> To do:
Resume the passage about the ancient pines in the gorge, picking up right after its final sentence.

> Selected text:
+ + + + + + +
As the gorge deepens, Rainey points out the first indications of ancient woodland: a huge stool with thickly twisted trunks of regrowth, like a petrified octopus clinging to the rocky bank and aged between 400 and 500 years old.

A Scots pine sapling or seedling showing signs of browsing or grazing by deer. Photograph: Murdo MacLeod/The Guardian

Rainey has identified 23 pines in this area, 17 in the gorge and six on the crags higher up the mountain, all rooted in places least accessible to grazing deer. The needles have been taken for genetic testing to confirm their heritage.

Further along the gorge, we find a clump of pines beside the river, each of them in a uniquely gnarled and complicated shape, unlike the uniform rows of bushy soldiers standing to attention in the commercial plantations.
+ + + + + + +
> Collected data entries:
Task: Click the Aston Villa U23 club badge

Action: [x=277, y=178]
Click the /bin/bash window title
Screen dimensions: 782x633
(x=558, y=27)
+ + + + + + +
> Response to this task:
A few more kilometres in we find a young wild pine, a fresh blue-green in colour, probably a sapling from one of the ancient river trees, and aged about 12 years, according to the nodes that grow annually. It has already been eaten down by deer.

Much further up the mountain, buffeted by an icy wind, a handful of ancient pines are huddled in inaccessible spots across the otherwise bare shoulder.

Rainey says: “This would have been filled with trees but is now empty – these are the most critical areas in need of regeneration and we want the whole of the old growth woodlands to recover, not just the pines, but oak, rowan, birch, alder, hazel.

“In 100 years’ time people could be looking at quite a full woodland on this side of the hill and not believe that it was in such a state of degradation – the capercaillie and wildcat could live in a place like this – so if you want them back too then you have to restore these woods.”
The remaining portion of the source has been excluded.